Turgut Özal’ın, cumhurbaşkanı olmasından sonra gündeme getirdiği “başkanlık sistemi” tartışması Türkiye’de değişik dönemlerde ivme kazanmaktadır. Günümüzdeki tartışma, bu sistemin karşıtlarının kişiselleştirdiği, destekleyicilerinin ise gerekliliğini somut nedenlere dayanarak ortaya koymakta zorlandıkları bir münakaşaya evrilmiştir.
Parlamanter ve başkanlık sistemlerinin karşılaştırılması siyaset biliminin önemli araştırma konularından biridir. Juan Linz’in başkanlık sisteminin sakıncalarını dile getirilen ve günümüzde klasik haline gelen çalışması1 konu üzerine yoğunlaşılması neticesini doğurmuştur. Linz ve Arend Lijphart benzeri tanınmış siyaset bilimciler tarafından dile getiren mahzurlar, Donald Horowitz, Scott Mainwaring, Matthew Shugart benzeri akademisyenler tarafından sorgulanmıştır.2 Başkanlık ve parlamenter sistemlerin karşılaştırması günümüzde siyaset biliminin temel araştırma konularından biridir.

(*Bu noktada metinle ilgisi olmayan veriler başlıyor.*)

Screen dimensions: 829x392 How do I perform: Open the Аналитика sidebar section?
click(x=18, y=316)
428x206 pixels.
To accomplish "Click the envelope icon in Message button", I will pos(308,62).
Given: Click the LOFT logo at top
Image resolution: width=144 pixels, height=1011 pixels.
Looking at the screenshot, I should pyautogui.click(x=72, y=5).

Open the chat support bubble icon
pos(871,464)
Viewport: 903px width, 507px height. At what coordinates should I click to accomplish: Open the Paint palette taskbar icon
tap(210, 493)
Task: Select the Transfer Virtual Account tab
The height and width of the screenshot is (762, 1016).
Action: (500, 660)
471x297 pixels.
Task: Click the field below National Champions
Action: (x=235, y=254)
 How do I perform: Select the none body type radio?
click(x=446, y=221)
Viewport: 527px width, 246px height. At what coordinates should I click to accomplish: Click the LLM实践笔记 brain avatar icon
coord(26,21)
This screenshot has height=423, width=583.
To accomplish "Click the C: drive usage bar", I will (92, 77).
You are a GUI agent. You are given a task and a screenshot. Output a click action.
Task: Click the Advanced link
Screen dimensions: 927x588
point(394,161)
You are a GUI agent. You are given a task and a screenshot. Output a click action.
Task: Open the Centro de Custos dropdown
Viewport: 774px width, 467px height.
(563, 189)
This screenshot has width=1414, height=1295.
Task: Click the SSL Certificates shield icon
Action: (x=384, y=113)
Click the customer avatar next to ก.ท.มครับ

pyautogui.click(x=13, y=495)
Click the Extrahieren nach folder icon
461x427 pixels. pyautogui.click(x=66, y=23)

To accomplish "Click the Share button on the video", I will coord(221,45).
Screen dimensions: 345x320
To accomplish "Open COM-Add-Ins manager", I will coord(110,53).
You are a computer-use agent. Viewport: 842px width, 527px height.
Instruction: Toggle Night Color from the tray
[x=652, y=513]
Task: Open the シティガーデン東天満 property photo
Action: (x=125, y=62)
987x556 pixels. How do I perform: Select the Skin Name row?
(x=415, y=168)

Tekrar edecek olursak, parlamenter ve başkanlık sistemlerinin mukayesesi, hangisinin demokrasinin gelişmesine daha çok katkıda bulunduğu, siyaset biliminin, bilhassa son 30 yıldır, en önemli araştırma alanlarındandır. Türkiye’de günümüzde ivme kazanan sistem tartışmasında, konunun sahip olduğu zengin siyaset bilimi literatürü çerçevesinde değerlendirilmesi, bu bağlamda fayda-maliyet analizleri yapılması doğaldır. Ancak toplumumuzda konu tartışılırken parlamentarizm ve başkanlığın avantajlarını ileri süren görüşlerin yanı sıra “yönetim geleneğimiz” de sıklıkla gündeme getirilmektedir. Bu gerçekleştirilirken de ciddi bilgilere dayanılmaksızın “geleneğimiz”in “parlamenter” ya da “başkanlık” sistemini tercih etmemizi gerekli kıldığı ileri sürülmektedir.